Yesterday's panel on new media at Massive was another one that worked really, really well. We four panelists come from different backgrounds, play different roles in the process of developing new media, and so we weren't just echoing each other (although I'll admit there wasn't what you'd call raging disagreement on anything).
It helped a great deal that my co-panelists had enormous brains. But another key factor was our moderator, Monica Hamburg, who had a solid sense of when to probe deeper, when to move on and when to slacken the reins and let the audience start driving things for a while.
So what makes for a good panel? Well, it's partly alchemy, so don't go looking for foolproof recipes. But here are a few things that seem to happen at the panels that really work well:
- Panelists differ enough to keep the conversation lively, but have enough common ground for there to be a conversation in the first place.
- Everyone understands they're not there to pitch, but to give value to the audience.
- Introductory remarks are brief. That's both to leave enough time for questions, and to set the tone for interaction and audience engagement.
- Slides are banned. If the video projector's on at all, it's to show live examples as they come up in conversation (for example, someone mentions a particular web site).

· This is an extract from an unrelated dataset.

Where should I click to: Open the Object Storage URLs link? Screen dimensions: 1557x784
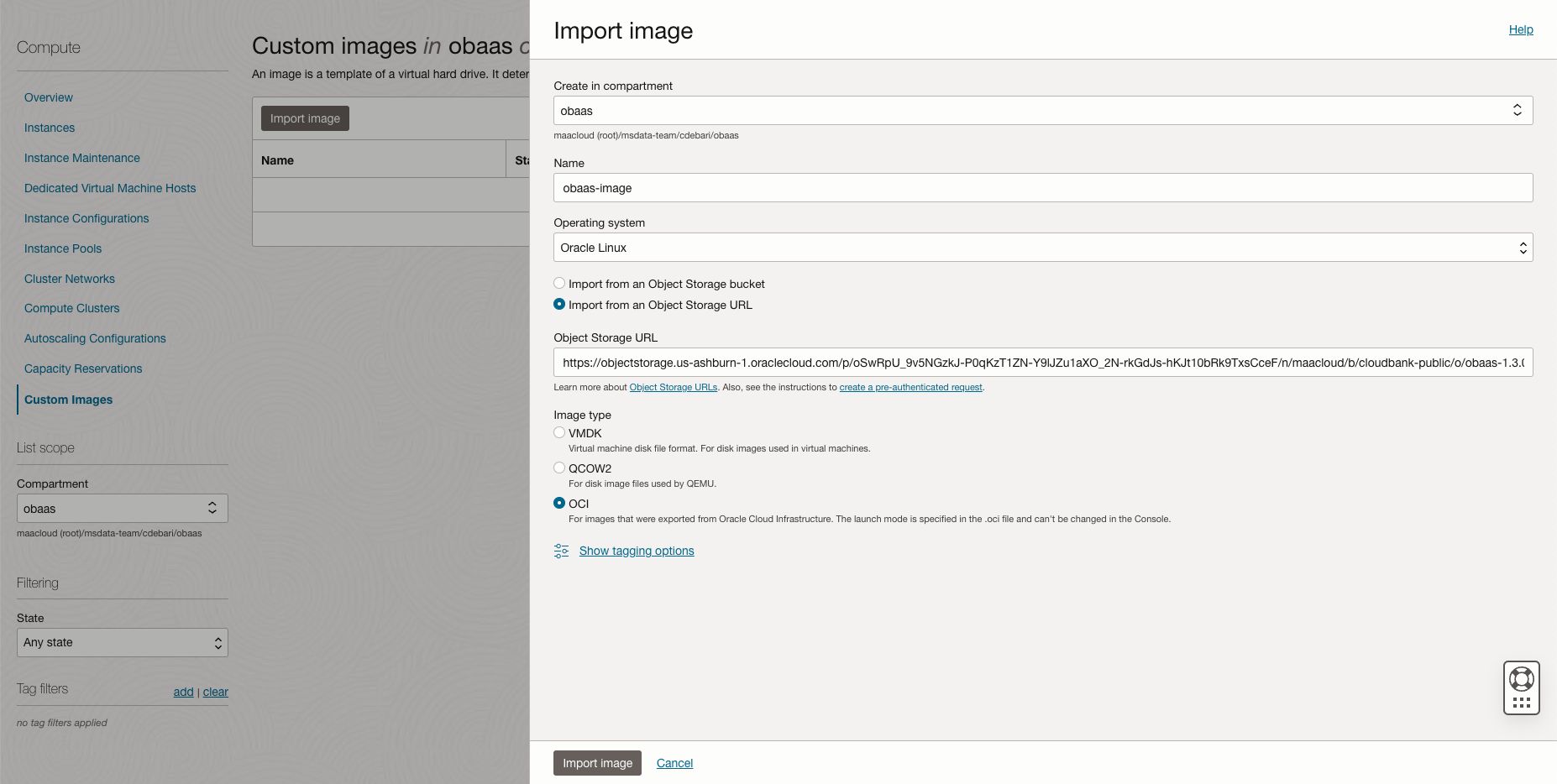click(673, 387)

- The moderator has both a collection of provocative questions in her pocket, and the understanding that she has no obligation to run through them.
- The first interaction with the audience happens early on. If nobody's asking questions, a friendly audience member is primed to break the ice - often called out explicitly by the moderator.
- The panel description in the conference material is clear and accurate. Nothing can sour a panel quite like an audience feeling they've been given a bait-and-switch.
- The room is comfortable, erring on cool.
- The moderator keeps track of time, and lets everyone know when things are nearing the end.
- Nobody gets more than their share of air time - and that goes for audience members, panelists and the moderator.
- The panelists have had a chance to talk with each other and the moderator beforehand about how things will unfold. A lot of "Um, is this the part where I talk?" and "Oh, er, I thought we were going to Penny before me" can get pretty tedious.
- The conference organizers choose panelists who can tell stories clearly and well - and briefly.
- You end on time, and leave them wanting more.
One last thing: Jeremiah Owyang has a terrific post with advice for moderators; it's worth reading (and re-reading) for anyone who's about to organize or sit on a panel.